*** Dataset records ***

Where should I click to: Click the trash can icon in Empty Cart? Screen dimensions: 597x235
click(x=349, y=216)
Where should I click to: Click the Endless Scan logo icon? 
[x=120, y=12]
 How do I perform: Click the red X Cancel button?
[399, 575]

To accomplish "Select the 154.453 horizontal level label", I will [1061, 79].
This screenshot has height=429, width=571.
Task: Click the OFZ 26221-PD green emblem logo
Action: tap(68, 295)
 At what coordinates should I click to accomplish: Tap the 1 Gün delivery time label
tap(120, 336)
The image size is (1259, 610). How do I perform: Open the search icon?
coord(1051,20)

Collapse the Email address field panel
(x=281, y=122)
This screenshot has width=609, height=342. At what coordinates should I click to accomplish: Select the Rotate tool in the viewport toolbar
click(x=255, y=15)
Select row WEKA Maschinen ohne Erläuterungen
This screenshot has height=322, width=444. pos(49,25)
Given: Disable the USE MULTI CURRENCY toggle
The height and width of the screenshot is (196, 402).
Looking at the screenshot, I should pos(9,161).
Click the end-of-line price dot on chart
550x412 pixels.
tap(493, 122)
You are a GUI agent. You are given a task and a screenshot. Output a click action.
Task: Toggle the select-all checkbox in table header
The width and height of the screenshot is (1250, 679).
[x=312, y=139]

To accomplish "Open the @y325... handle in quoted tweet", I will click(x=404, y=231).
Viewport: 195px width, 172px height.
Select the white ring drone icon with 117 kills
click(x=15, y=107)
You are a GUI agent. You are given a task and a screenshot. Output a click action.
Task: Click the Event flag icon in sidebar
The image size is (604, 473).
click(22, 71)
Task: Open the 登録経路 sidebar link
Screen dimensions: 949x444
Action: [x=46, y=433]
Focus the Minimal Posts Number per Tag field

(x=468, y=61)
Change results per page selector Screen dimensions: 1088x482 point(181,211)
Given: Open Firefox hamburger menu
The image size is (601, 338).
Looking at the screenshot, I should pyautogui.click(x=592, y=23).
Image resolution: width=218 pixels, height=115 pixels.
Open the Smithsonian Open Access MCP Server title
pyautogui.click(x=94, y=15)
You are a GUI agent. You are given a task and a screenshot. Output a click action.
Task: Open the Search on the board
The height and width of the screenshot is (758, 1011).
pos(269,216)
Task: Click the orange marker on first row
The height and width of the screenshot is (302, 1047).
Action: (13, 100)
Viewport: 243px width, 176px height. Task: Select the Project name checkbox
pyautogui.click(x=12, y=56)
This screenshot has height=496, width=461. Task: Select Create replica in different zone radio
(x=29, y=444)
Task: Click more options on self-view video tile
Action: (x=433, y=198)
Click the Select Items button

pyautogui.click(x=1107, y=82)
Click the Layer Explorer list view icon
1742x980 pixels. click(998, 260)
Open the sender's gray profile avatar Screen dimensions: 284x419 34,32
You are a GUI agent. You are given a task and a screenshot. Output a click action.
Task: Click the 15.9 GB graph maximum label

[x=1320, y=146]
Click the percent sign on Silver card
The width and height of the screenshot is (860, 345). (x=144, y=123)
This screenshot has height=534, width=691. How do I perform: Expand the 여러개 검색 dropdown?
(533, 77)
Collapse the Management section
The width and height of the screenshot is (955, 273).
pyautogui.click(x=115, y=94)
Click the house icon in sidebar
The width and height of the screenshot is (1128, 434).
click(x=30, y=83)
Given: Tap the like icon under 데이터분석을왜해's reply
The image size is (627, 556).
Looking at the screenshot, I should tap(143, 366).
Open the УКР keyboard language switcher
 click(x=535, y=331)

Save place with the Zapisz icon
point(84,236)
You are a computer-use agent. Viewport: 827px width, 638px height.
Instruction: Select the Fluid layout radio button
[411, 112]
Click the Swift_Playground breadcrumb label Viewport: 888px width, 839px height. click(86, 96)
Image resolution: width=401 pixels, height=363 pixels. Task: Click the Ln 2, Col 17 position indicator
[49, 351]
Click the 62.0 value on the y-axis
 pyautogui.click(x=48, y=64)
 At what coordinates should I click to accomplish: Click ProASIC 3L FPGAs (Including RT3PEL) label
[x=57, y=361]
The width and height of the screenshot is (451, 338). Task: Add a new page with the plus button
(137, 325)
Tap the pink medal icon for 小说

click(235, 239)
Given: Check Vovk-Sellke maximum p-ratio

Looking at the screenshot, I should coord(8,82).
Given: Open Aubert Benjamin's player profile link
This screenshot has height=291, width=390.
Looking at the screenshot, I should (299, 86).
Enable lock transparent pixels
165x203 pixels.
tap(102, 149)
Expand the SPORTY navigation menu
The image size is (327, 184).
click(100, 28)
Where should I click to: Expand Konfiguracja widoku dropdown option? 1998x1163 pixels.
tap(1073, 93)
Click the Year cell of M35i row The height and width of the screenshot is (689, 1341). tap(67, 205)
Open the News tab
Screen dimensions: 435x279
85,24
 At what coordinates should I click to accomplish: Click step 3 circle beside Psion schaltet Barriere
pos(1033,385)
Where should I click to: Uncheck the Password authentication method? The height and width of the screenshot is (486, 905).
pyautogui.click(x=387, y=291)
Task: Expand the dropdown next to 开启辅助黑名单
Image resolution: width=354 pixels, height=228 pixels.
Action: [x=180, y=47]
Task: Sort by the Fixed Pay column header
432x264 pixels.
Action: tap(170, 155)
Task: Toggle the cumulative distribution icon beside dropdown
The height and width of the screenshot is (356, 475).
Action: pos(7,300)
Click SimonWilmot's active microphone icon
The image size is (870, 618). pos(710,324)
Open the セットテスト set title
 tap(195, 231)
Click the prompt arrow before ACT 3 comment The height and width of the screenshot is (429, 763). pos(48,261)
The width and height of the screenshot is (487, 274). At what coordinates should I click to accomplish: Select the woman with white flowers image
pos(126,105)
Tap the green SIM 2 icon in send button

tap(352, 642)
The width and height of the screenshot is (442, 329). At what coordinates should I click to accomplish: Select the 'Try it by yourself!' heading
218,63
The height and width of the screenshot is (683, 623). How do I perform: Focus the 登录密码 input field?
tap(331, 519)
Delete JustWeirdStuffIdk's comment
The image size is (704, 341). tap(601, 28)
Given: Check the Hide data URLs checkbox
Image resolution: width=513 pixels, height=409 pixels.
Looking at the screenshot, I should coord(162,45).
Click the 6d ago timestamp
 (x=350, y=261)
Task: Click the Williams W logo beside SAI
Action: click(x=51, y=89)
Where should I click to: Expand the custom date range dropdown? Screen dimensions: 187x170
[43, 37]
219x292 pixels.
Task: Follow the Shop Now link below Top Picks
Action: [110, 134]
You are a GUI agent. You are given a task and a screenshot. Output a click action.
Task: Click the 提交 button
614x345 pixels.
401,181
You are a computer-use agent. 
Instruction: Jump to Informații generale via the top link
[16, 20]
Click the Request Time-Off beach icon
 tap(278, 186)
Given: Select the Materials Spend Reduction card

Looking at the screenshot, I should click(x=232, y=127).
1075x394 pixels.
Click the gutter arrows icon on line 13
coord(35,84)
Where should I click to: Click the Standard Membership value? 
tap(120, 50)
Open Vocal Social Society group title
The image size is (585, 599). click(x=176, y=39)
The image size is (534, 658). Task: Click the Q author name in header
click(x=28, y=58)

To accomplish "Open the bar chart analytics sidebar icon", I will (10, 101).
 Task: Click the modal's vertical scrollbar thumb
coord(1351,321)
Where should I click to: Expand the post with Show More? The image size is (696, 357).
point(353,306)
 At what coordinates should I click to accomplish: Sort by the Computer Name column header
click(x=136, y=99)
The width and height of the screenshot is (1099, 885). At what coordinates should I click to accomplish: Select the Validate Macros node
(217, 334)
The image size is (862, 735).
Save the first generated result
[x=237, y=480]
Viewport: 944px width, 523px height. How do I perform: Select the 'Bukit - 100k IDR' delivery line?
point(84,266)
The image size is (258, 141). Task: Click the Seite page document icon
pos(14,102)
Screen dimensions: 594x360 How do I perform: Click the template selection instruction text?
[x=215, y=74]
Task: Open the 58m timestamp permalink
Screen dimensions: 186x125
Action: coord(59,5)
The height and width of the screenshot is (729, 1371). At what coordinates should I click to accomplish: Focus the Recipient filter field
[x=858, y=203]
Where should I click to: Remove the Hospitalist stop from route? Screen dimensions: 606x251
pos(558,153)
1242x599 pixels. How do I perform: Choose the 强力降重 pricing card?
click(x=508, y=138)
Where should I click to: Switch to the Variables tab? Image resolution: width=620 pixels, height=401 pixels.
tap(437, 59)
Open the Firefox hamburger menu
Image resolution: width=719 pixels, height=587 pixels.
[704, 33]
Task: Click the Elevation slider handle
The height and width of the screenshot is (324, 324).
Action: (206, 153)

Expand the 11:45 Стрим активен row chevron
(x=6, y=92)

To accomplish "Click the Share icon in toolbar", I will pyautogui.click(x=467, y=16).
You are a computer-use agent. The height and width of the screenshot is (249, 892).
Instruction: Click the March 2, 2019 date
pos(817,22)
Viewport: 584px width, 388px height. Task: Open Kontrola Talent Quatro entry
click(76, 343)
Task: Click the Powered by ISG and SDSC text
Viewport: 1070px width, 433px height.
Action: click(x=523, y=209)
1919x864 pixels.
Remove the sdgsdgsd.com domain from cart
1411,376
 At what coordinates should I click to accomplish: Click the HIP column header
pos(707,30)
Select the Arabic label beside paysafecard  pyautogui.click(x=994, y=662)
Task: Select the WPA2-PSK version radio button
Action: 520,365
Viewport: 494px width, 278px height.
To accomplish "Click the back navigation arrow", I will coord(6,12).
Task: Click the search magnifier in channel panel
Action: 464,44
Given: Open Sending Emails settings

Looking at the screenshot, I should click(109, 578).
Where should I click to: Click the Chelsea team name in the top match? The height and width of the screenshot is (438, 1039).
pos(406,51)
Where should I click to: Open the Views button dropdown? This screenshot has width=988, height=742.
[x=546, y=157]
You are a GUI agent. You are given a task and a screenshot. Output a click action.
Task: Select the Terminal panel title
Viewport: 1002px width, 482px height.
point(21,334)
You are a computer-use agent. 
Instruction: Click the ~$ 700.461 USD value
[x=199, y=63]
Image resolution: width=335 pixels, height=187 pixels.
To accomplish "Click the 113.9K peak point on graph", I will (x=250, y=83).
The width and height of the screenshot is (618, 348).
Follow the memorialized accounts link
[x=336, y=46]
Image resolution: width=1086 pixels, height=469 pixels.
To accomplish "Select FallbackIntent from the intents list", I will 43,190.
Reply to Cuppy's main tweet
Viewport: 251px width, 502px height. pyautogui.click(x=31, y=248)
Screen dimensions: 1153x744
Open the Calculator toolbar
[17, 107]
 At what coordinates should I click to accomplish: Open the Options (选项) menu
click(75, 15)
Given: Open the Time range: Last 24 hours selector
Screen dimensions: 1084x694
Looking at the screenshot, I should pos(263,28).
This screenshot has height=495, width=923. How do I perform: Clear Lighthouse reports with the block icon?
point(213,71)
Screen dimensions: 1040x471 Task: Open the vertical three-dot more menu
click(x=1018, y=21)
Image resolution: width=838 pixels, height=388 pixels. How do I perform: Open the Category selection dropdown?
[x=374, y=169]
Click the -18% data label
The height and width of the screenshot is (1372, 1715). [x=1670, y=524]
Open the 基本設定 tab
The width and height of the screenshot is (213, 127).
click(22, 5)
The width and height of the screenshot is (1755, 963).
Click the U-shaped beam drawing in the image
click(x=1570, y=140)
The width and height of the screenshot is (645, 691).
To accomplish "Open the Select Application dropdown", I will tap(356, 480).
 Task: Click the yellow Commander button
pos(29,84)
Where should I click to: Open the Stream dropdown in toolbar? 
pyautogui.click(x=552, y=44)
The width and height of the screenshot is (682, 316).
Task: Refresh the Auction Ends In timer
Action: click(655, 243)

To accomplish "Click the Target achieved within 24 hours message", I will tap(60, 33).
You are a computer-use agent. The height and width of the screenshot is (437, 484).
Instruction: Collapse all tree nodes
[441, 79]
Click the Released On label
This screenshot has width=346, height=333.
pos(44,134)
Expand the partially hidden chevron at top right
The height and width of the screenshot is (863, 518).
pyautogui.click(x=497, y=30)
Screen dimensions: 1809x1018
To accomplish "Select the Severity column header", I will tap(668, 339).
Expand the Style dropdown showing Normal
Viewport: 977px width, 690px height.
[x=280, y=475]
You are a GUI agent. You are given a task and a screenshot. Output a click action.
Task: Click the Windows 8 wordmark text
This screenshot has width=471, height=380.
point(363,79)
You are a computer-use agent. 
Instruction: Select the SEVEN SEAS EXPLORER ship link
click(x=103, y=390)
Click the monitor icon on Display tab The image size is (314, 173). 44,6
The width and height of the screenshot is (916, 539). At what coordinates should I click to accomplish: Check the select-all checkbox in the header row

*** End of Dataset records ***

Task directions
Output must consist only of the listing's lines from the first through the line with "Given: Disable the USE MULTI CURRENCY toggle", reproduced word for word.

Exercise solution
Where should I click to: Click the trash can icon in Empty Cart? Screen dimensions: 597x235
click(x=349, y=216)
Where should I click to: Click the Endless Scan logo icon? 
[x=120, y=12]
 How do I perform: Click the red X Cancel button?
[399, 575]

To accomplish "Select the 154.453 horizontal level label", I will [1061, 79].
This screenshot has height=429, width=571.
Task: Click the OFZ 26221-PD green emblem logo
Action: tap(68, 295)
 At what coordinates should I click to accomplish: Tap the 1 Gün delivery time label
tap(120, 336)
The image size is (1259, 610). How do I perform: Open the search icon?
coord(1051,20)

Collapse the Email address field panel
(x=281, y=122)
This screenshot has width=609, height=342. At what coordinates should I click to accomplish: Select the Rotate tool in the viewport toolbar
click(x=255, y=15)
Select row WEKA Maschinen ohne Erläuterungen
This screenshot has height=322, width=444. pos(49,25)
Given: Disable the USE MULTI CURRENCY toggle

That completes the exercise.